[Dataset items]

------------

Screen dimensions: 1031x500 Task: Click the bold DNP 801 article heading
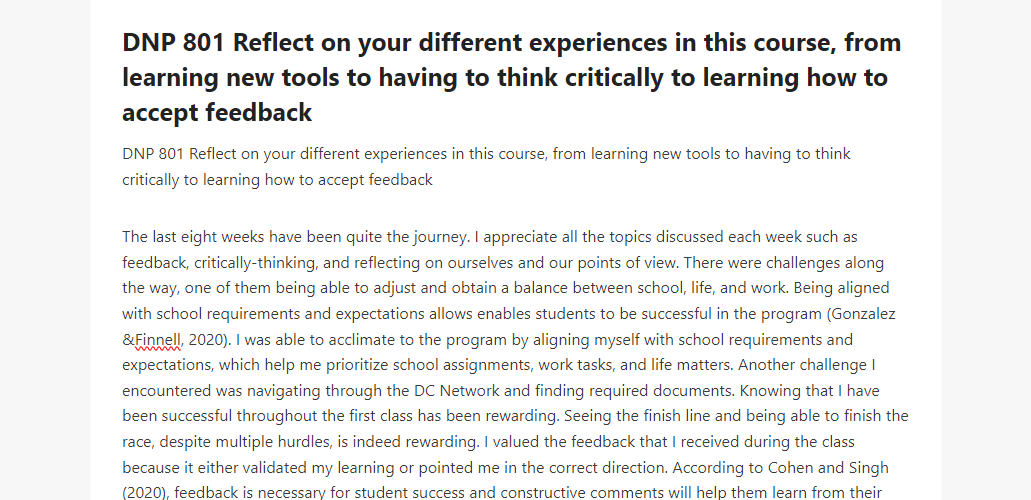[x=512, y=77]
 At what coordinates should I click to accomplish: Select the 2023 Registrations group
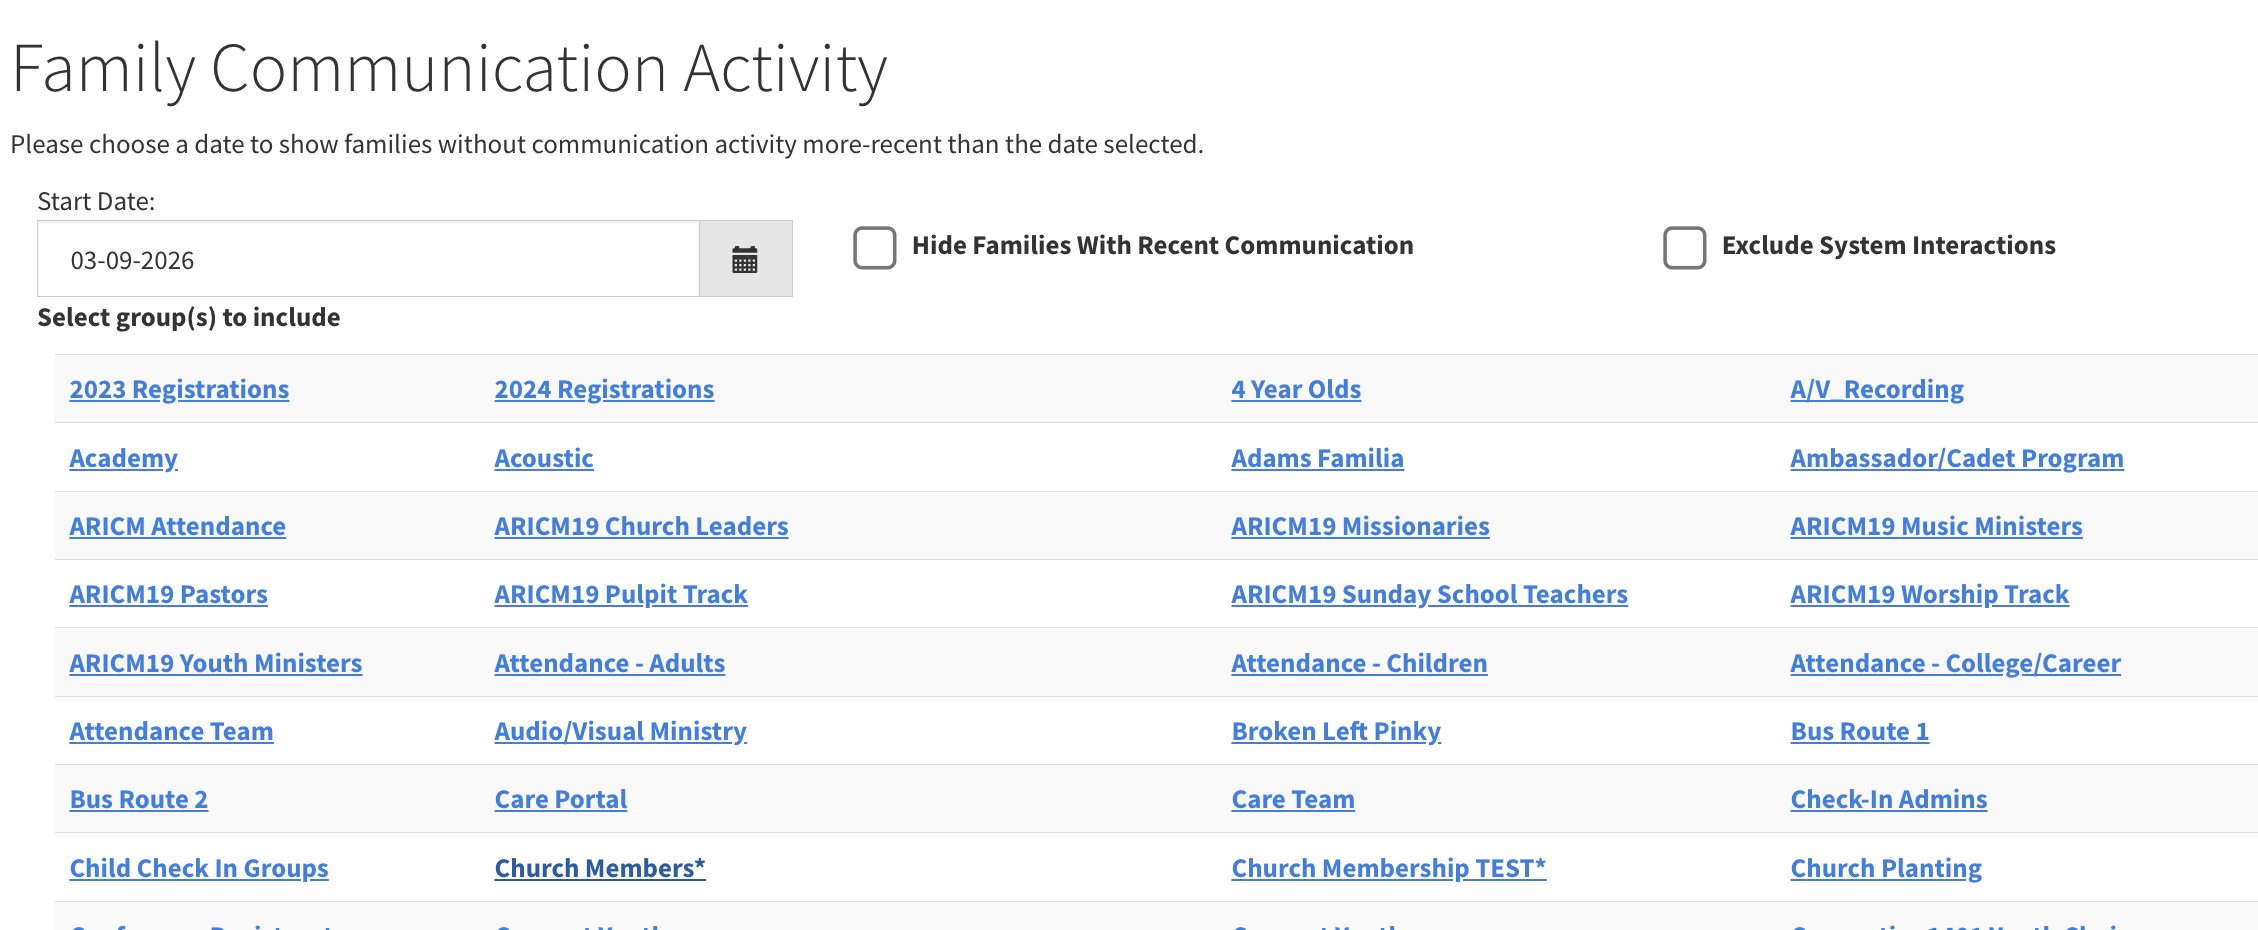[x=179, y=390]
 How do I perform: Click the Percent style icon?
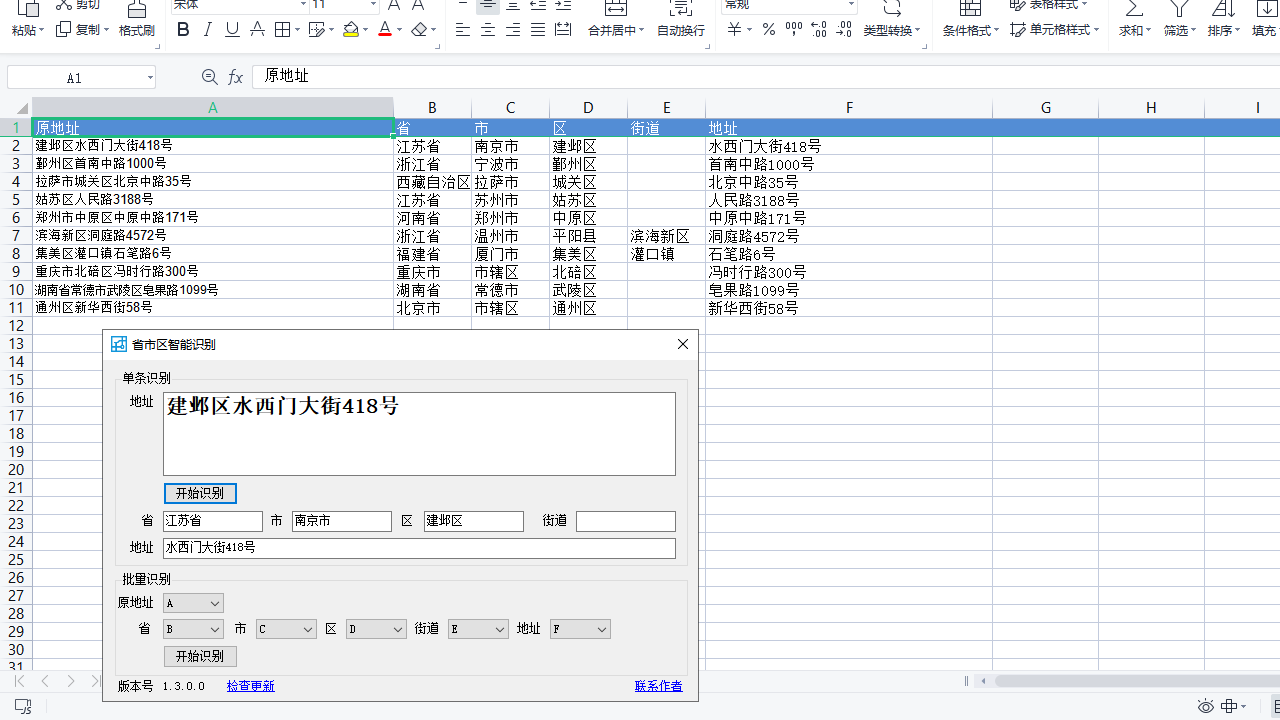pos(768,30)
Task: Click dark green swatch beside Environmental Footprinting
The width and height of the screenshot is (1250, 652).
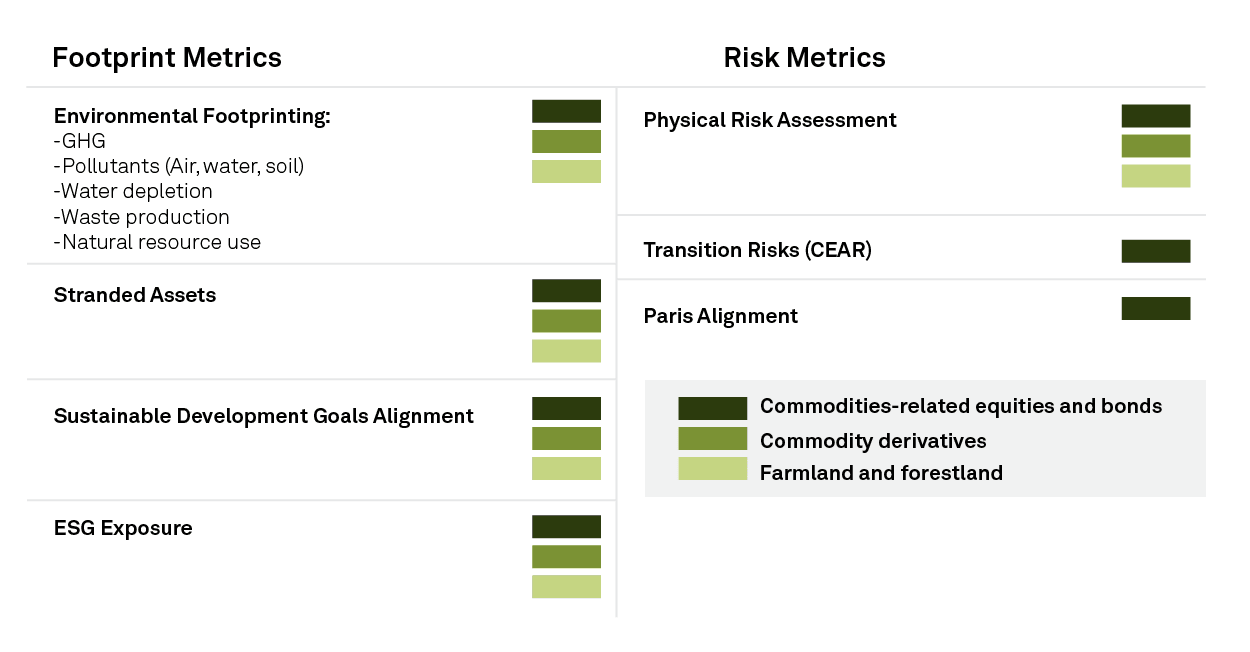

------------

Exclude the pictures and give back the rest of the data above exactly as written.

YOUR RESPONSE:
Screen dimensions: 1031x500 Task: Click the bold DNP 801 article heading
[x=512, y=77]
 At what coordinates should I click to accomplish: Select the 2023 Registrations group
[x=179, y=390]
 How do I perform: Click the Percent style icon?
pos(768,30)
Task: Click dark green swatch beside Environmental Footprinting
The width and height of the screenshot is (1250, 652).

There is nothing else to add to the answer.